◆ **WORK TO BE COMPLETED**: Everything from the line with "Select the large black 折屏 heading" to the final line of the entries is to be set down exactly, except the pictures.

◆ **RECORDS SUPPLIED**:
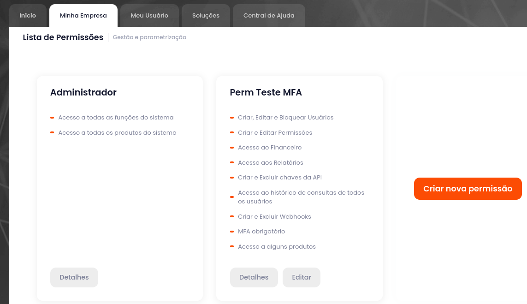
Task: Click the Perm Teste MFA card title
Action: click(266, 92)

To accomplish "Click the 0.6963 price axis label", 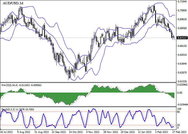I will click(x=182, y=19).
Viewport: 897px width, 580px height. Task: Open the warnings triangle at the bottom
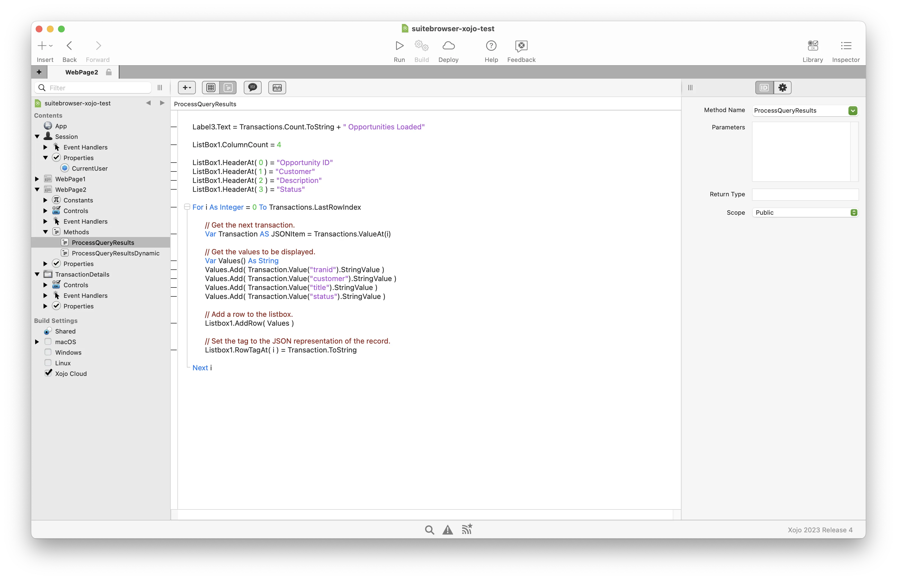pyautogui.click(x=448, y=530)
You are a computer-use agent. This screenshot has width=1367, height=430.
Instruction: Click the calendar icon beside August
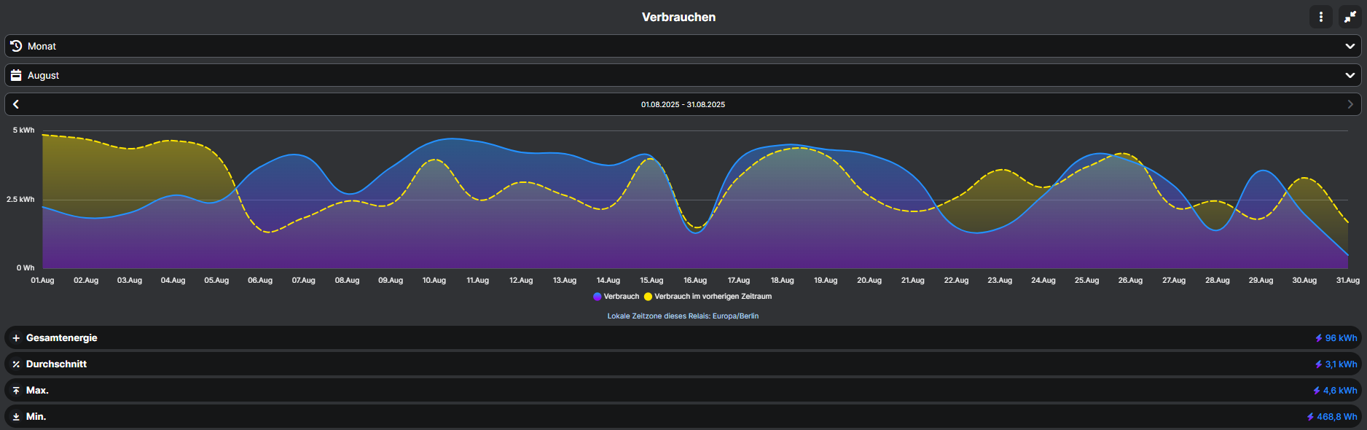[16, 75]
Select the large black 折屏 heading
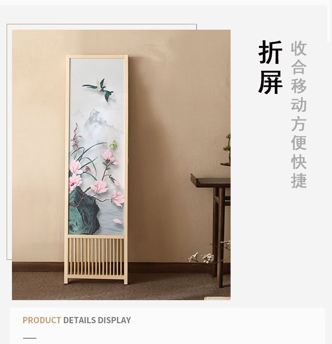 [270, 67]
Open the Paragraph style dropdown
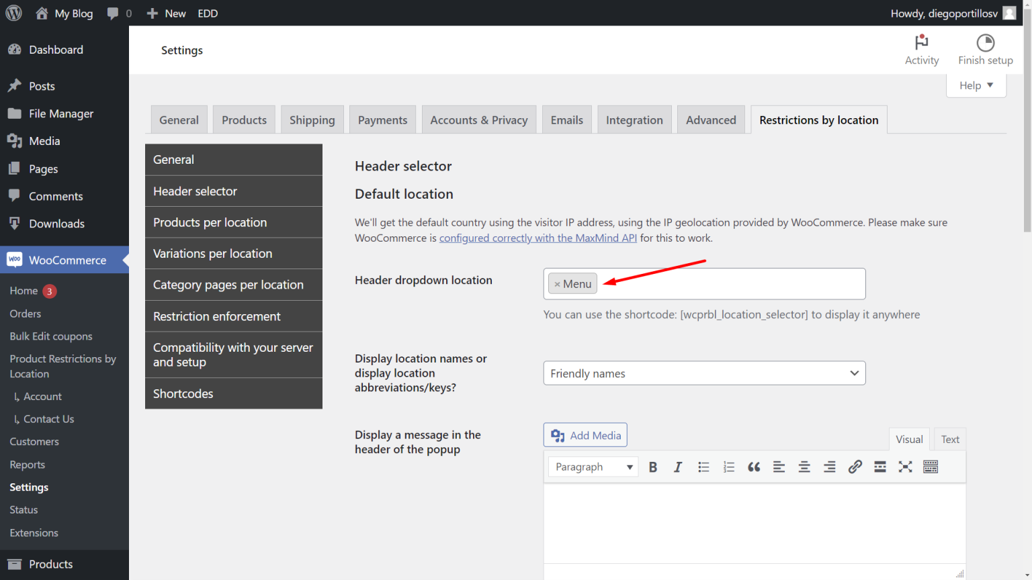The image size is (1032, 580). (x=593, y=467)
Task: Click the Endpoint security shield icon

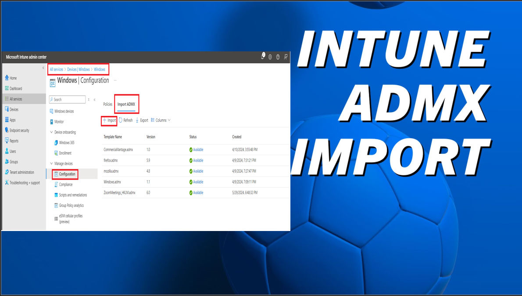Action: pyautogui.click(x=7, y=130)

◆ **ANSWER SECTION**:
Select the large black 折屏 heading
 [270, 67]
Open the Paragraph style dropdown
The image size is (1032, 580). (x=593, y=467)
Task: Click the Endpoint security shield icon

Action: pyautogui.click(x=7, y=130)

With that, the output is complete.